= Provided entries =

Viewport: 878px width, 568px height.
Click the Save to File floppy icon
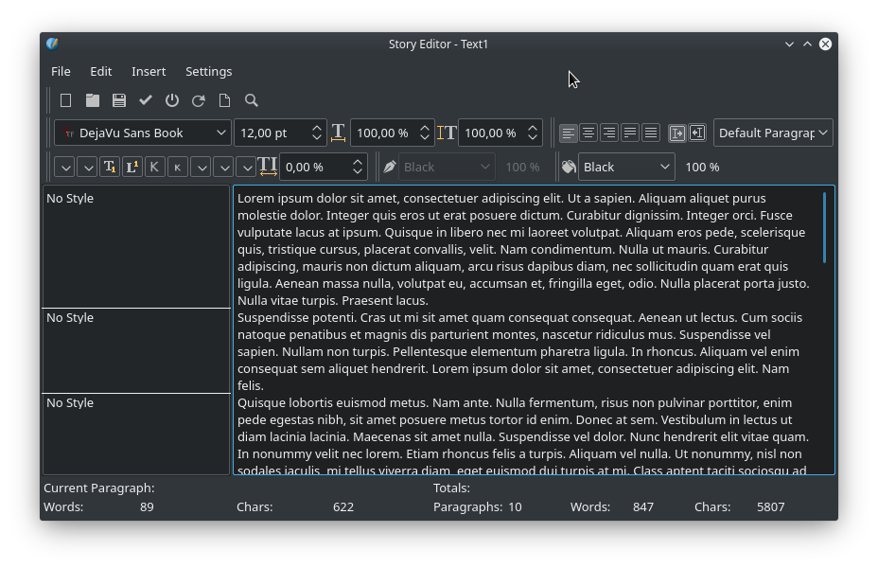pos(119,100)

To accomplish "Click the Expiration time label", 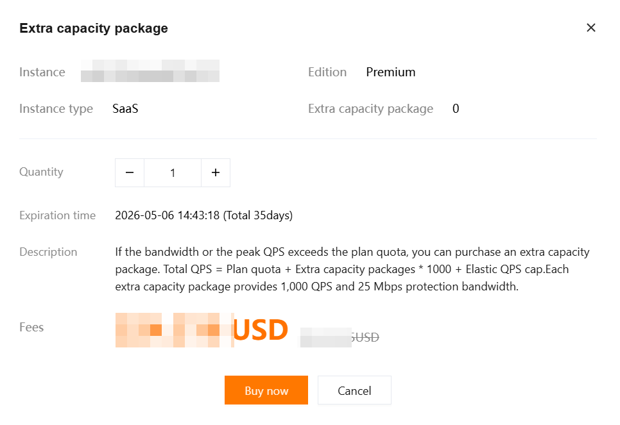I will point(57,215).
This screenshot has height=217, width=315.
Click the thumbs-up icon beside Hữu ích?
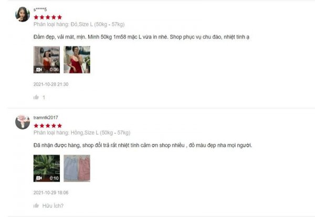tap(36, 205)
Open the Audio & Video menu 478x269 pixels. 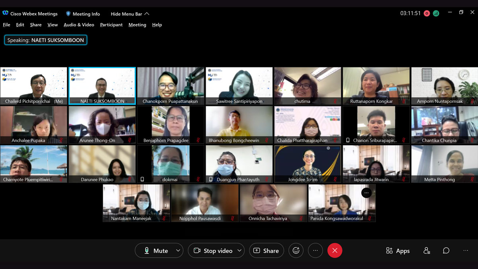tap(79, 25)
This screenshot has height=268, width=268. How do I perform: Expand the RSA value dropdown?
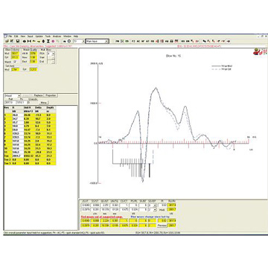click(x=53, y=54)
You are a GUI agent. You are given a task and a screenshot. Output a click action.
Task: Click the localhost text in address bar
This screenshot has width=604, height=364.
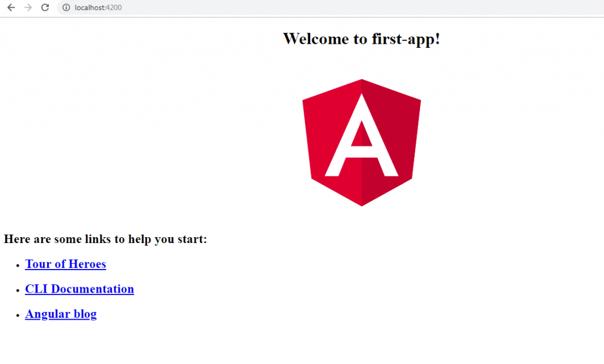tap(90, 8)
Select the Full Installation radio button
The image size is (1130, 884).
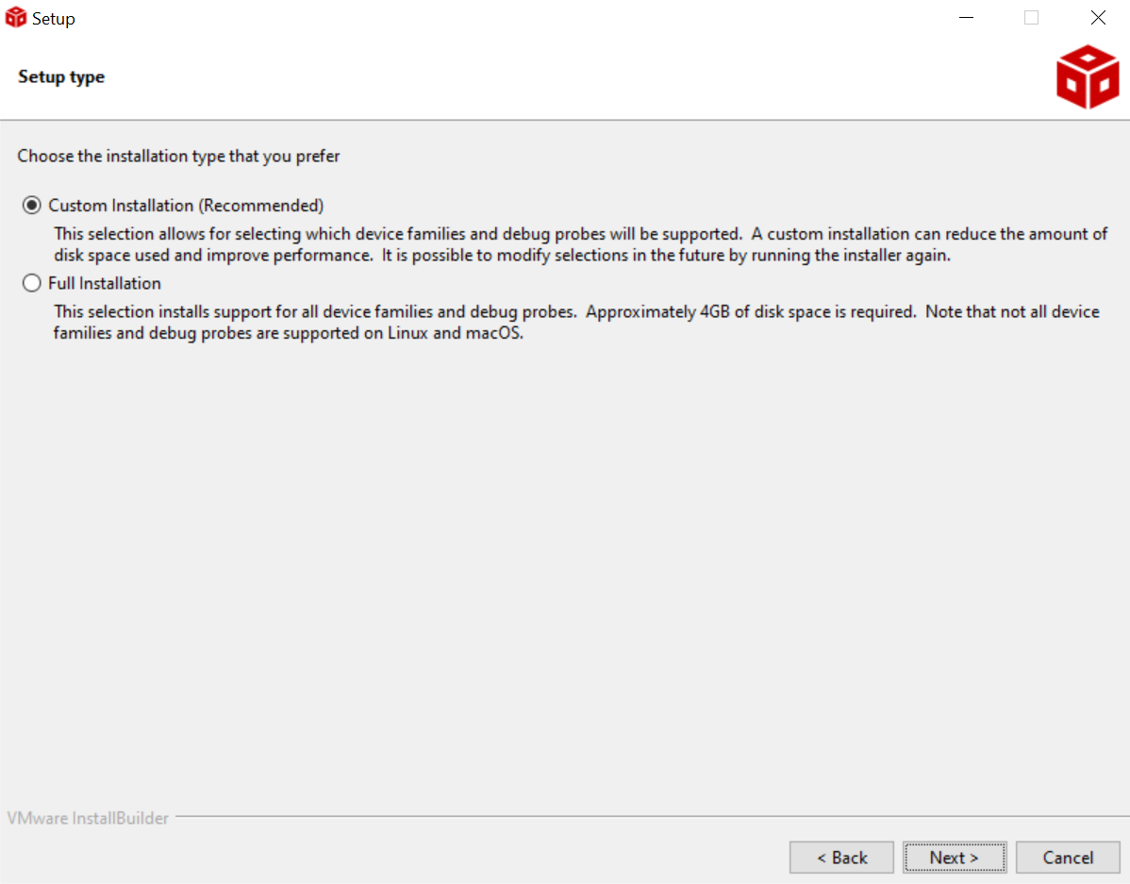31,282
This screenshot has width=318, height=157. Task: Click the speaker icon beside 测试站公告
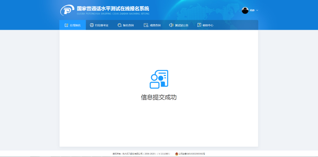[x=171, y=25]
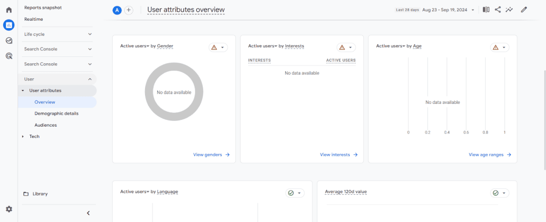Click View genders link

pyautogui.click(x=211, y=155)
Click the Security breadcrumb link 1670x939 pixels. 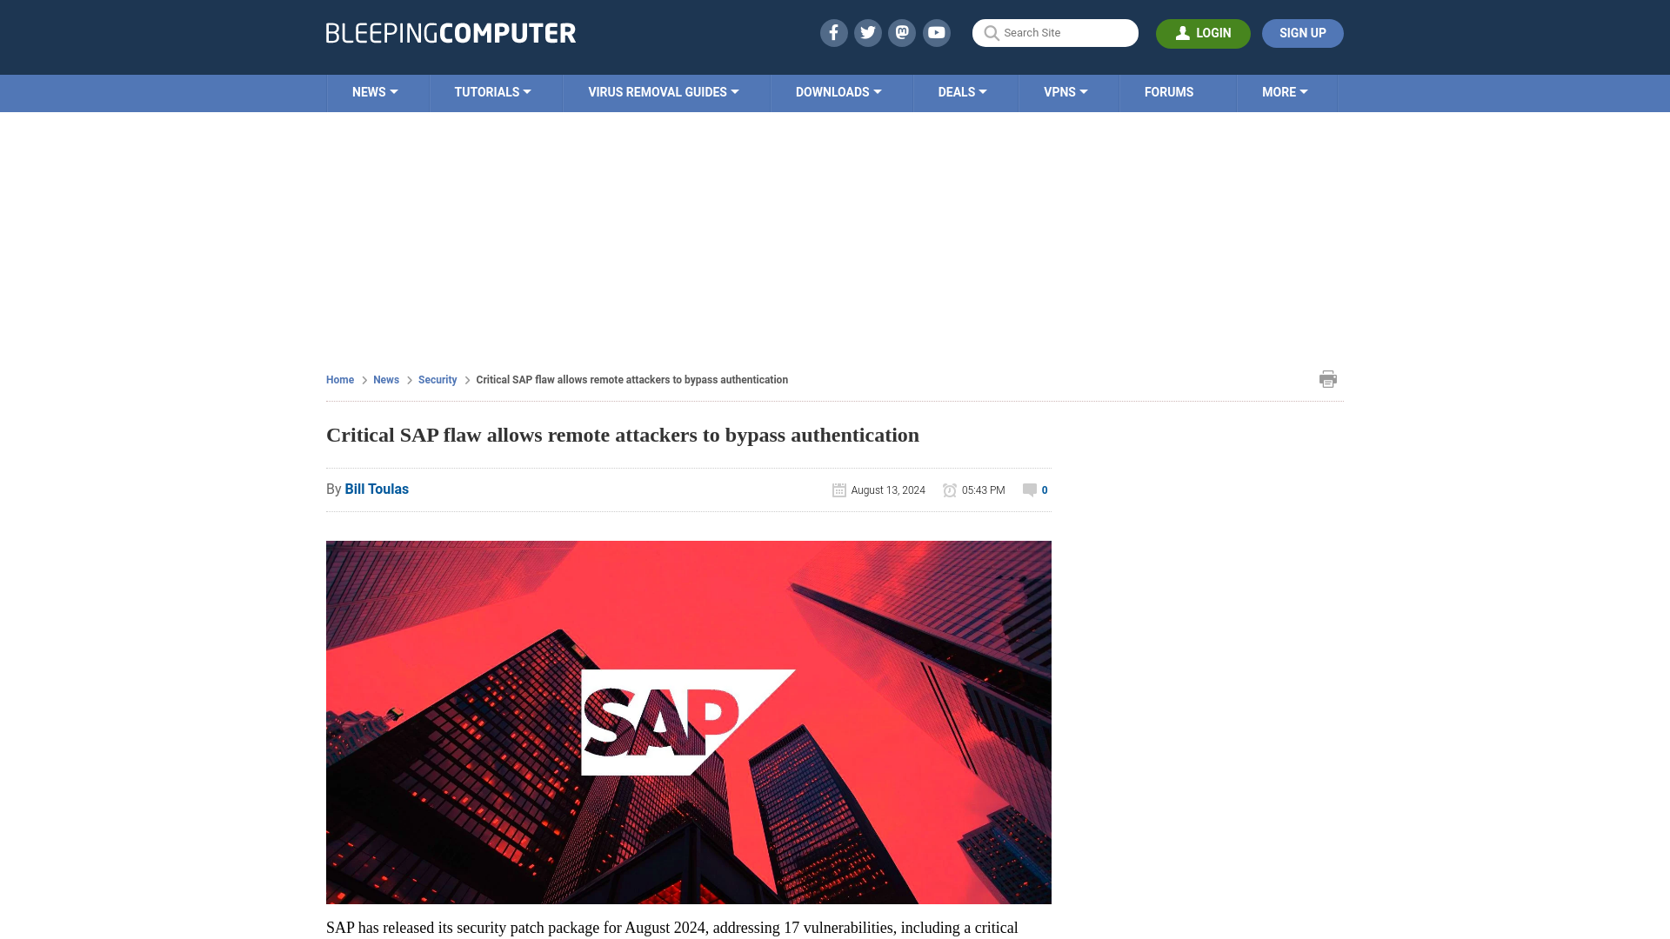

= Goal of the exercise =
Nothing but the lines from the one that contains "The image size is (1130, 884)." through the last line of the material should be written out, exactly. Omit pictures.

= Response =
The image size is (1130, 884).
31,282
This screenshot has width=318, height=157. Task: Click the speaker icon beside 测试站公告
[x=171, y=25]
Click View genders link

pyautogui.click(x=211, y=155)
Click the Security breadcrumb link 1670x939 pixels. 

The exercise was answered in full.